The issue I have is that the Layer class finds the member variable self.code_counter and adds it to the list of weights which are saved with the layer. It also expects the self.code_counter to be present when weights are loaded which is not the case when I run in inference mode. How can I make it so keras does not track a variable in my layer. I do not want it persisted or to be part of the layers.weights.


Solution

  • I am a bit late with the answer, but I had the same problem and came across the question without an answer. Now, I have found an answer that works for Keras 2 and Keras 3, so I am sharing it here for others encountering the same question.

    To prevent TensorFlow and Keras from tracking variables one needs to encapsulate the variable in a class that TensorFlow and Keras do not handle in the tracking module. The list of classes that are automatically tracked for Keras 3 are: keras.Variable, list, dict, tuple, and NamedTuple (see here). For Keras 2 the list of objects is not so easy to find but appears to include tf.Variable (see the present question), dict, and list.

    The solution that did work in my context for keras.Variable and tf.Variable is to create dataclass encapsulating the Variable. Here the setup for tensorflow and keras 2.
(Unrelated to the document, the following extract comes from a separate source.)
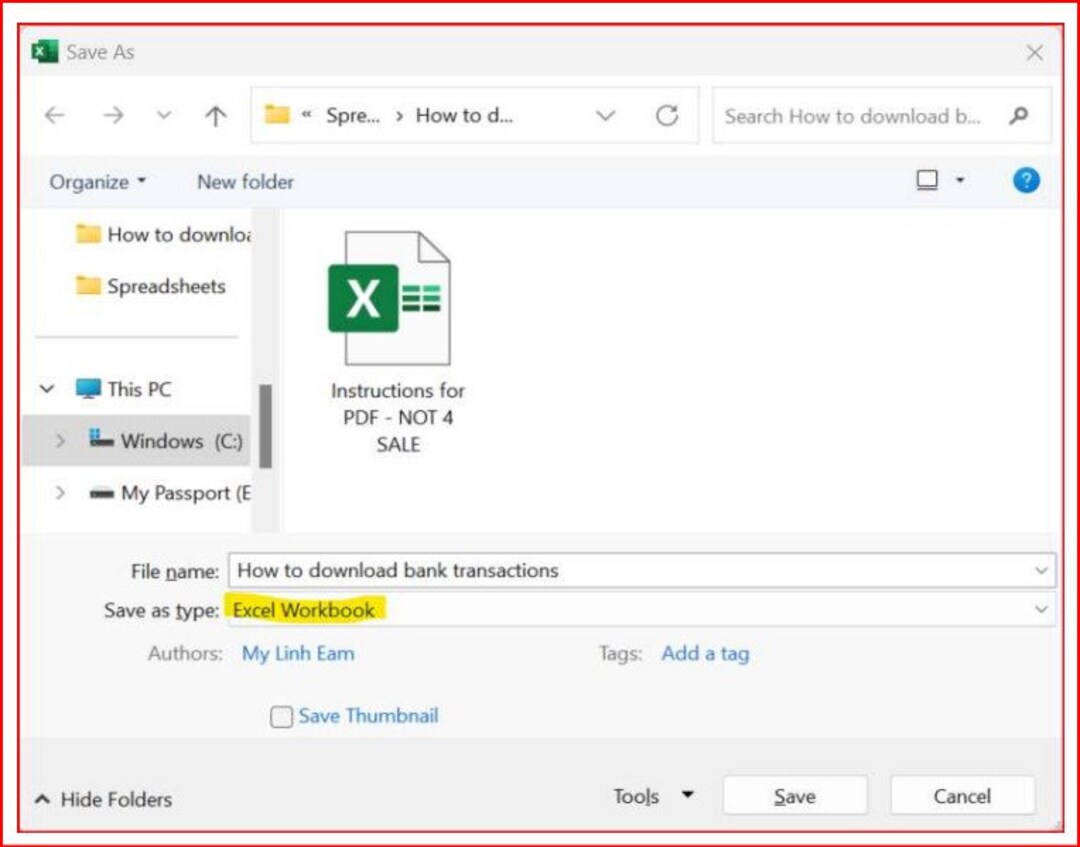Click the Windows (C:) drive icon

click(99, 440)
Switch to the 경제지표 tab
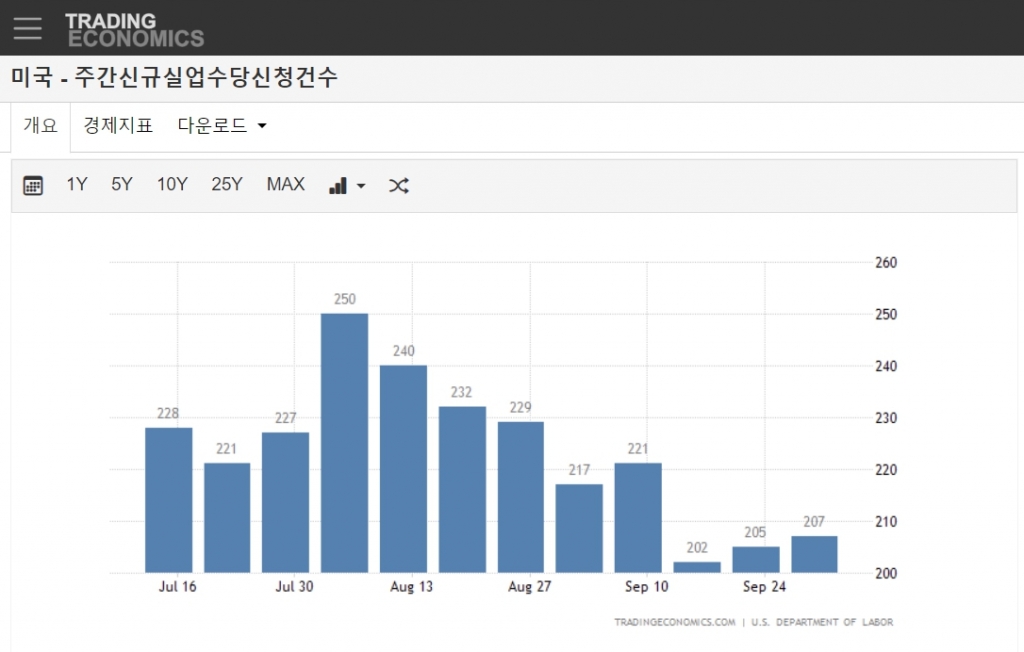This screenshot has height=652, width=1024. point(118,126)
    import tensorflow as tf
    from dataclasses import dataclass
    
    @dataclass
    class DoNotTrackContainer:
        data: tf.Variable
    
    

    In the code of the present question, this would then be used like this

     if self.code_reset_limit: 
         self.code_counter = DoNotTrackContainer(data=tf.Variable(tf.zeros(num_codes, dtype = tf.int32), trainable = False) )
    

    When accessing the counter the data attribute needs to be included in the path

      # for accessing the counter
      self.code_counter.data.assign_add(1) 
    

    For Keras 3 the Container becomes

    import keras
    from dataclasses import dataclass
    
    @dataclass
    class DoNotTrackContainer:
        data: keras.Variable